Dugaan Pungli di 215 Kampung di Tambrauw, LP3BH: Harus Diproses Hukum
2 min readTOP-NEWS.id, MANOKWARI – Dugaan tindak pidana pungutan liar (pungli) yang terjadi dalam bentuk pemotongan biaya dari setiap kepala kampung di Kabupaten Tambrauw, Provinsi Papua Barat belum lama ini rupanya terjadi tanpa dasar hukum sama sekali.
Direktur Eksekutif Lembaga Penelitian, Pengkajian dan Pengembangan Bantuan Hukum (LP3BH) Manokwari Direktur Eksekutif Advokat Yan Christian Warinussy, SH mendapat konfirmasi hal tersebut dari Dinas Pemberdayaan Masyarakat Kampung Provinsi Papua Barat, Sabtu (25/11/2023).
“Saya mendapat konfirmasi hal tersebut dari sumber kami di Dinas Pemberdayaan Masyarakat Kampung Provinsi Papua Barat hari ini.

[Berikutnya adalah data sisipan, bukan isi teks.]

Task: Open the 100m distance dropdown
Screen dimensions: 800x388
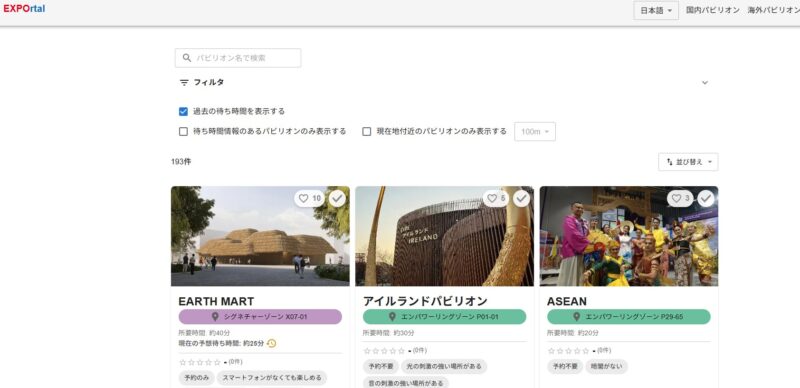Action: pyautogui.click(x=535, y=132)
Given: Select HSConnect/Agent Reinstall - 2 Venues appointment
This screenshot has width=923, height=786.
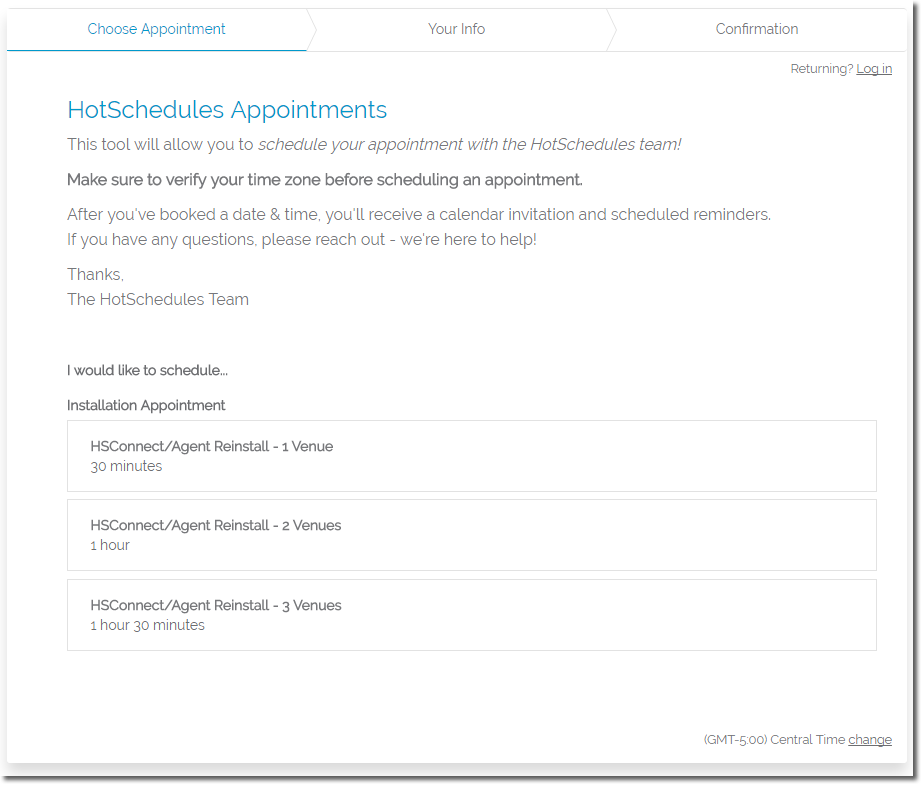Looking at the screenshot, I should click(x=471, y=535).
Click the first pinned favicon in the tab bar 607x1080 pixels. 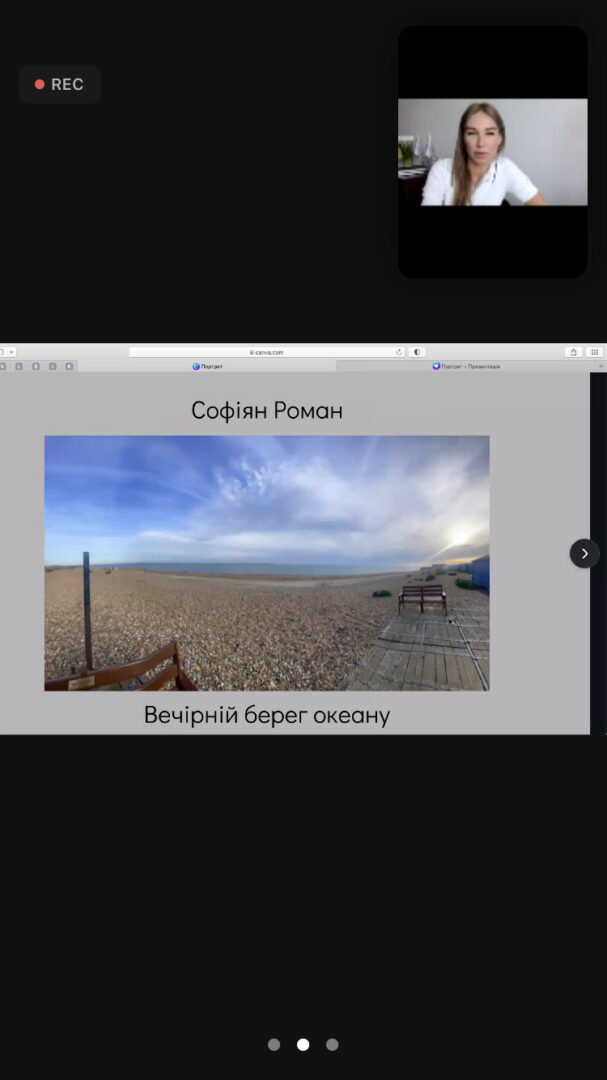tap(3, 366)
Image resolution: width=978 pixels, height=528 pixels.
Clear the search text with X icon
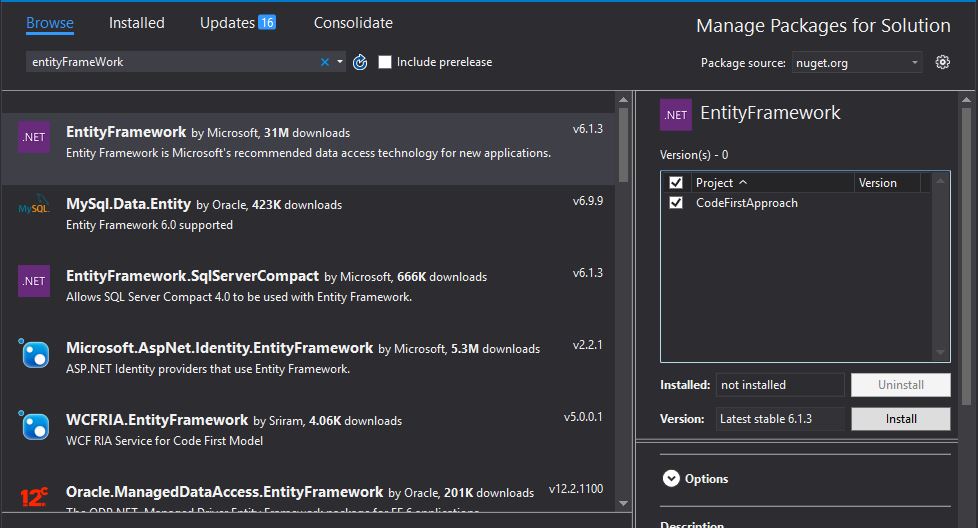(325, 62)
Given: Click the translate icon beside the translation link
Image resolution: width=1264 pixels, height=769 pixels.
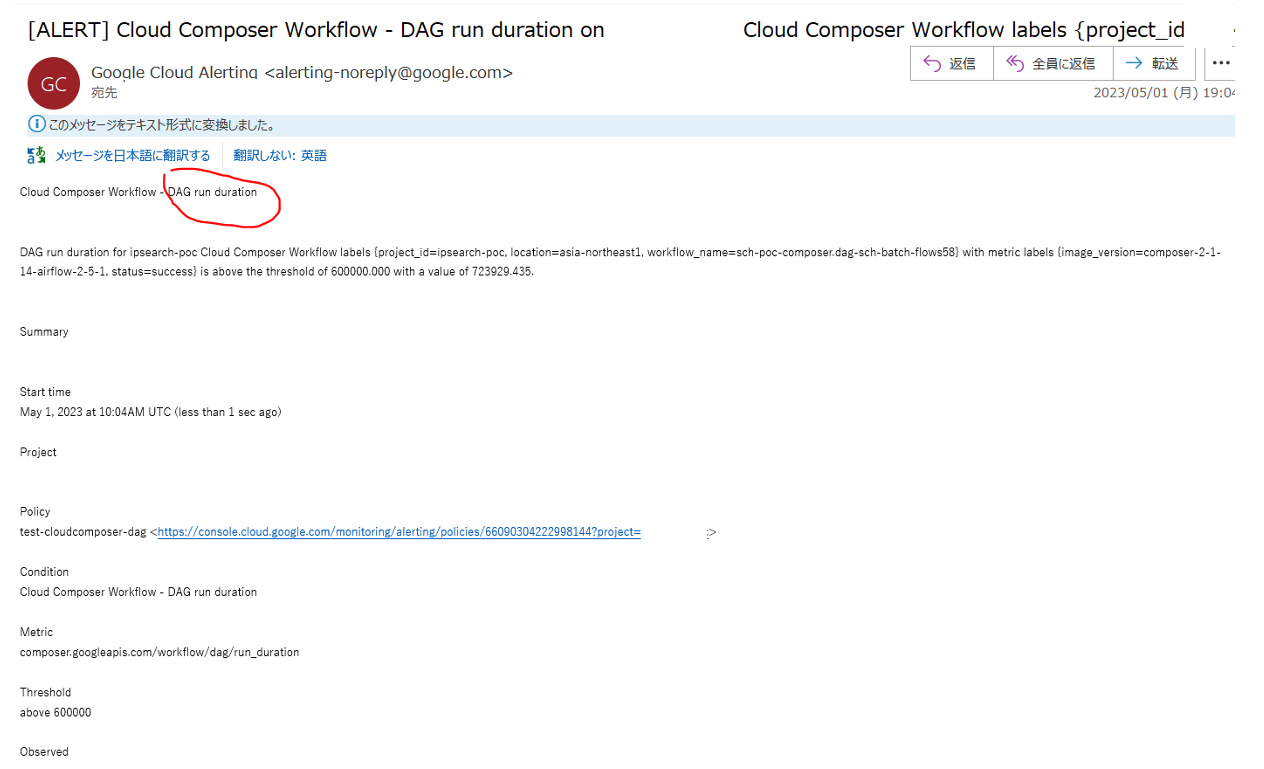Looking at the screenshot, I should [37, 155].
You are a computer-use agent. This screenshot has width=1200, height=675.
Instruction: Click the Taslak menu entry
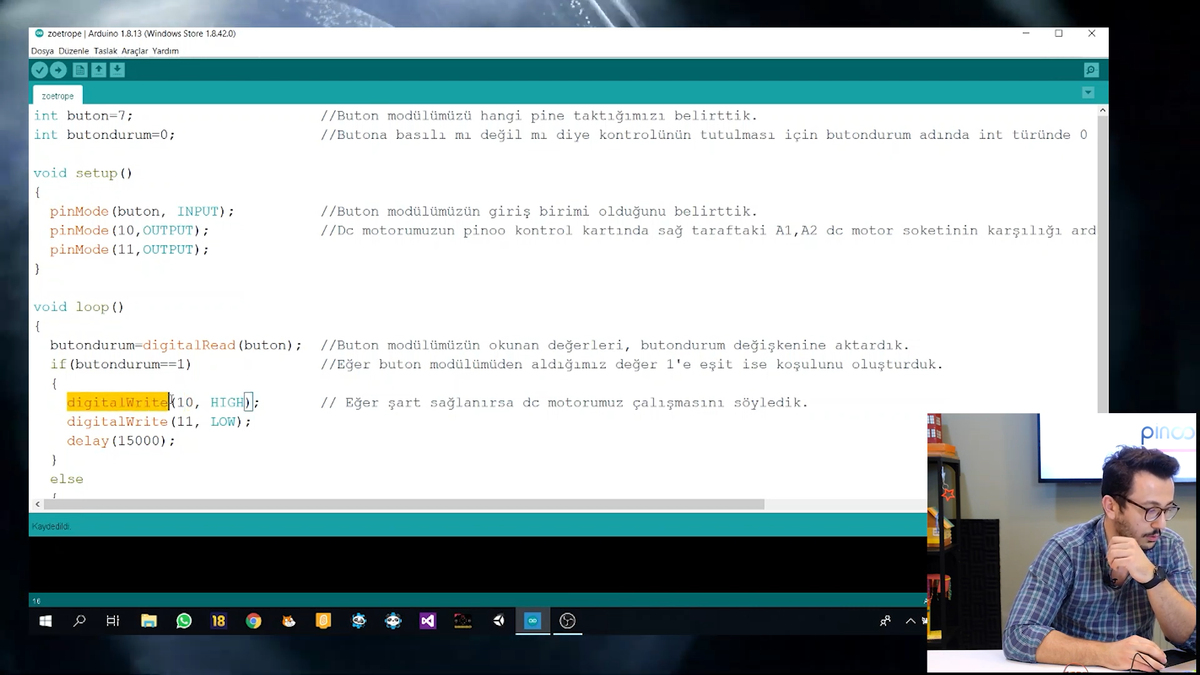[105, 50]
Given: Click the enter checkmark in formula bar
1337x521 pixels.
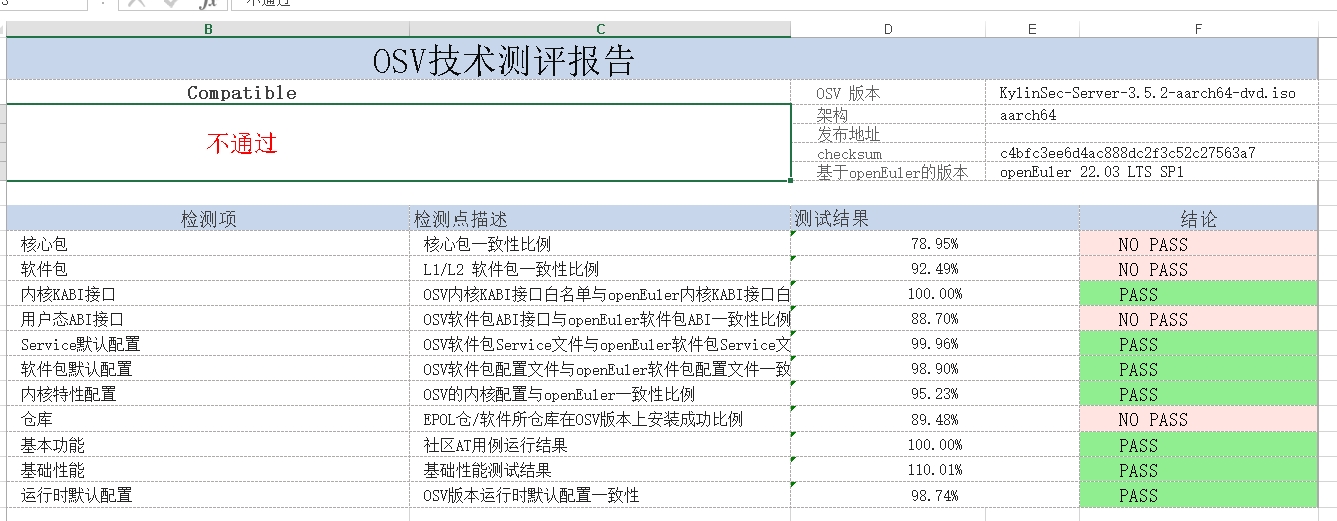Looking at the screenshot, I should (x=171, y=3).
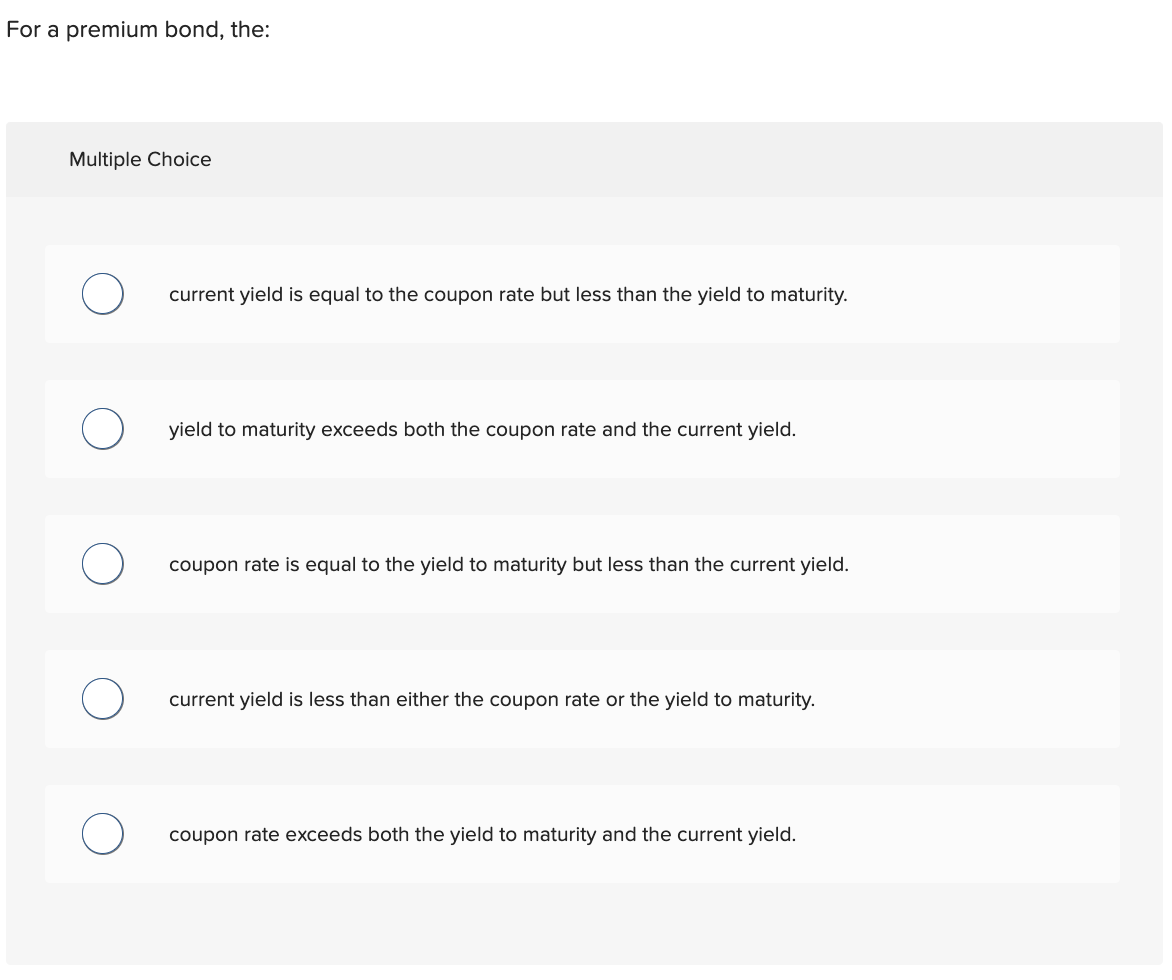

Apabila hal ini benar, maka menurut saya sudah tidak ada alasan lagi bagi penyidik Kejaksaan Negeri (Kejari) Sorong untuk berlama-lama melakukan penyidikan dugaan tindak pidana pungli,” kata Yan dalam keterangan tertulis diterima TOP-NEWS.id, Sabtu (25/11/2023).
Karena dugaan tersebut, kata Yan, rupanya telah melibatkan sejumlah pendamping kampung dalam pengelolaan keuangan para kepala kampung yang berjumlah 215 kepala kampung di Kabupaten Tambrauw.
“Dari hasil konfirmasi LP3BH Manokwari, didapati informasi bahwa pemotongan dana kampung dilakukan oleh para kepala kampung atas permintaan oknum-oknum pendamping kampung untuk kepentingan pembuatan laporan pertanggungjawaban penggunaan dana kampung,” tuturnya.
Menurutnya, permintaan oknum-oknum pendamping kampung tersebut berkisar antara Rp18 juta hingga Rp 50 juta.
Dikatakannya, para kepala kampung dari 215 kampung di Kabupaten Tambrauw yang memiliki keterbatasan pendidikan dasar tentu mengalami kesulitan dalam merumuskan serta menyusun laporan pertanggungjawaban pengelolaan dana kampungnya sendiri.
Sehingga, kehadiran para pendamping kampung justru sangat diharapkan untuk membantu mereka. Apalagi setiap pendamping kampung telah menerima honor cukup besar sekitar Rp 10 juta ditambah biaya-biaya opersional lainnya.
“Sehingga menurut pandangan hukum saya, tidak perlu dilakukan lagi pemungutan biaya untuk penyusunan laporan keuangan dana kampung dengan memotong dana kampung dalam jumlah fantastis seperti sekarang ini. Sebab, fakta tersebut menunjukkan adanya tindak pidana pungli yang bisa berdampak pada terjadinya dugaan tindak pidana korupsi pula sesuai amanat UU Nomor 31 Tahun 1999 tentang Pemberantasan Tindak Pidana Korupsi,” ucapnya.
“Sebagai advokat dan pembela hak asasi manusia (HAM) di Tanah Papua, saya justru mendesak Kajari Sorong dibawah supervisi Kepala Kejaksaan Tinggi (Kajati) Papua Barat agar segera menindaklanjuti penyelidikan dugaan tindak pidana pungli hingga korupsi dan meningkatkan status pemeriksaan kepada penyidikan demi melindungi hak-hak masyarakat adat dan masyarakat kampung di Tanah Papua untuk 215 kampung di Kabupaten Tambrauw, Provinsi Papua Barat,” tandasnya.